Exercise material ▸
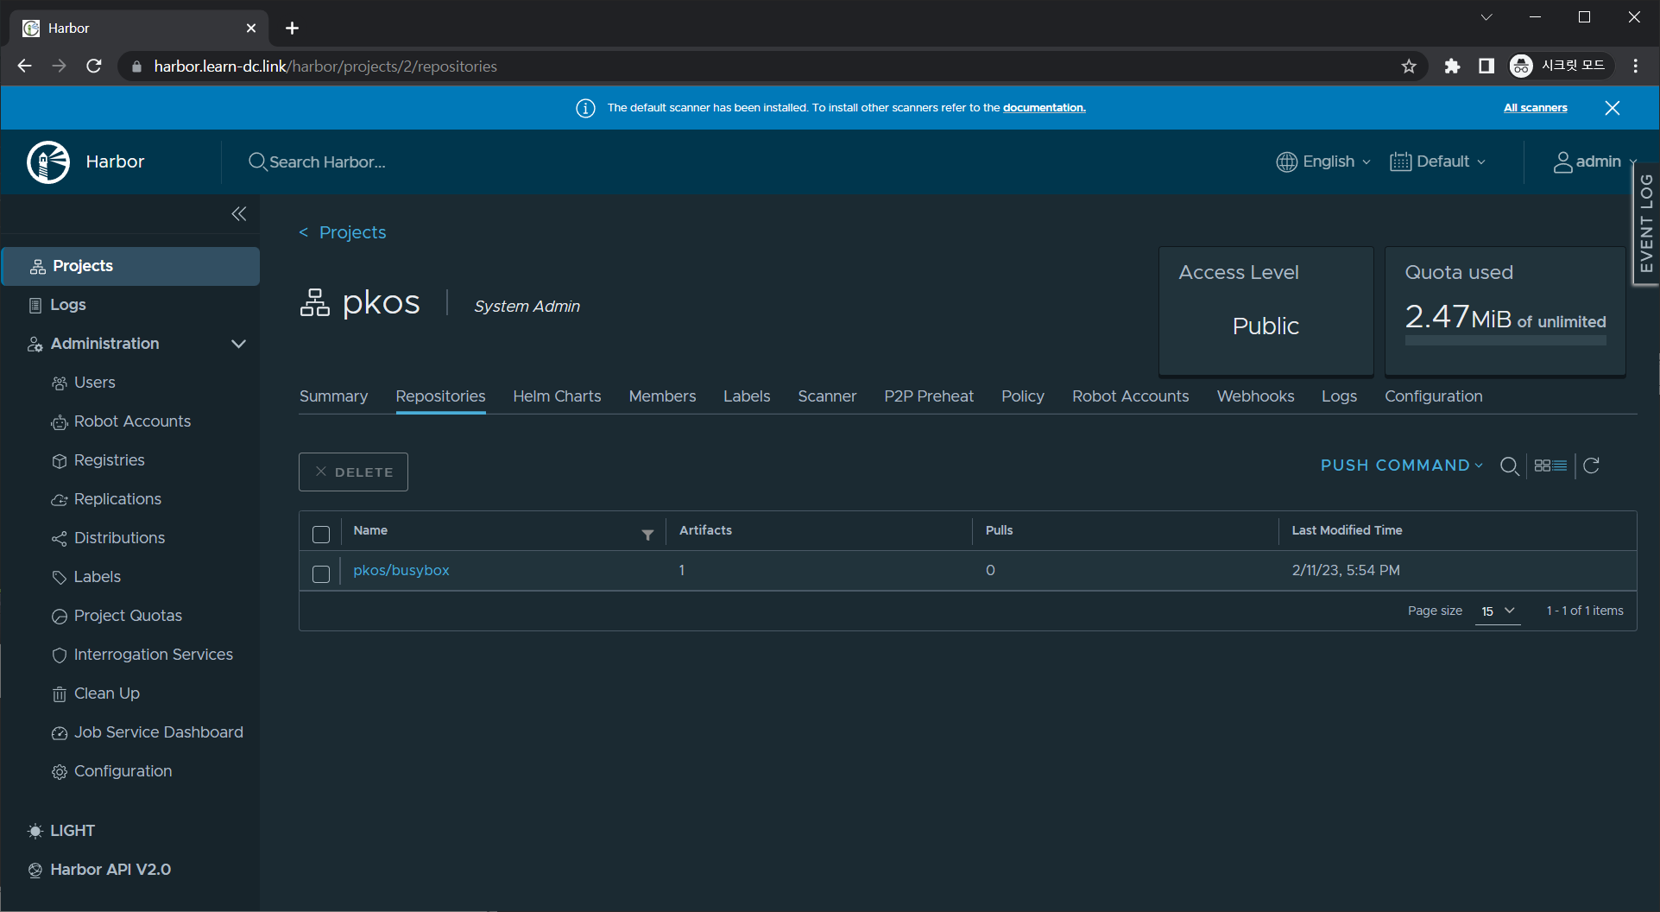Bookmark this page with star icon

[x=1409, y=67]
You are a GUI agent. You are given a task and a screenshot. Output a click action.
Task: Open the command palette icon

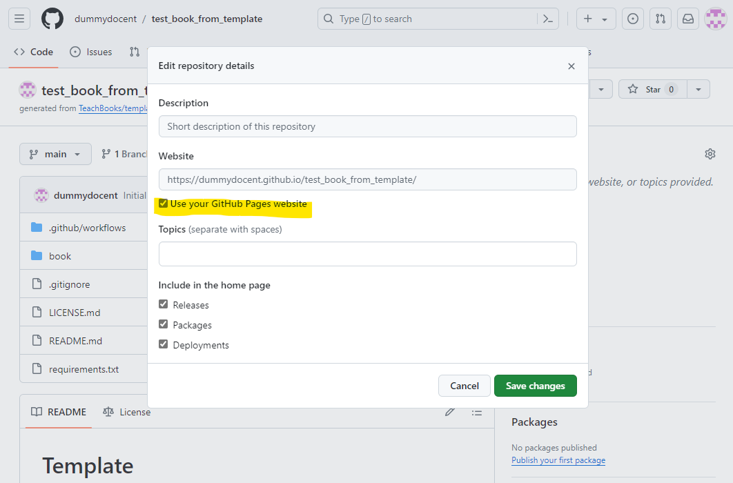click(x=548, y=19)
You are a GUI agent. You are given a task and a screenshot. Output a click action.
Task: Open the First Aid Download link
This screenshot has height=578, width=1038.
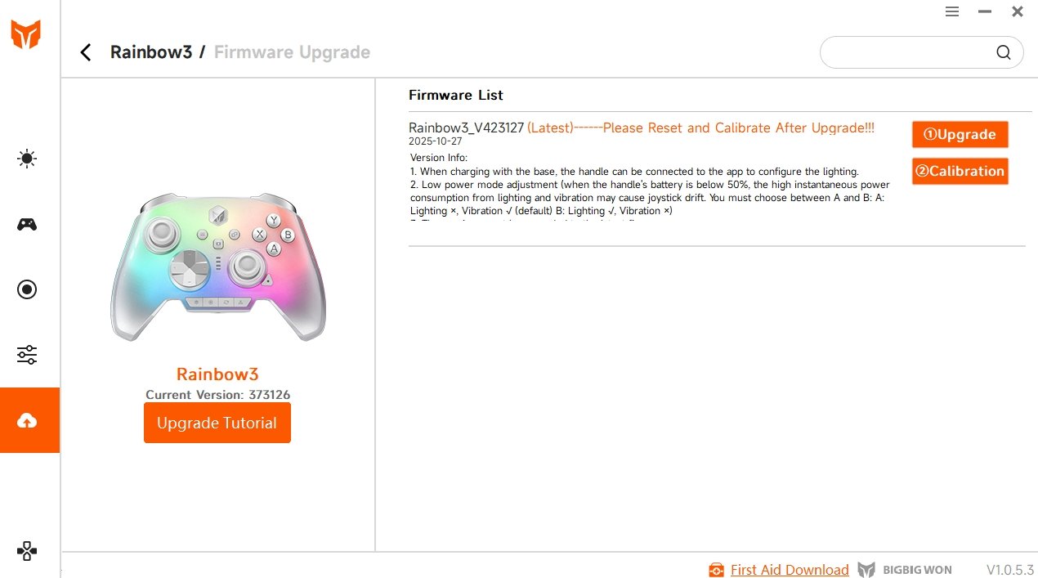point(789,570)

Directions ▸ Take the line that contains "Task: Open the command palette icon" and every line after it up to the end of the records above, and restate them exactly, without the pictures.

Answer to the problem ▸
Task: Open the command palette icon

click(x=548, y=19)
You are a GUI agent. You are given a task and a screenshot. Output a click action.
Task: Open the First Aid Download link
This screenshot has height=578, width=1038.
point(789,570)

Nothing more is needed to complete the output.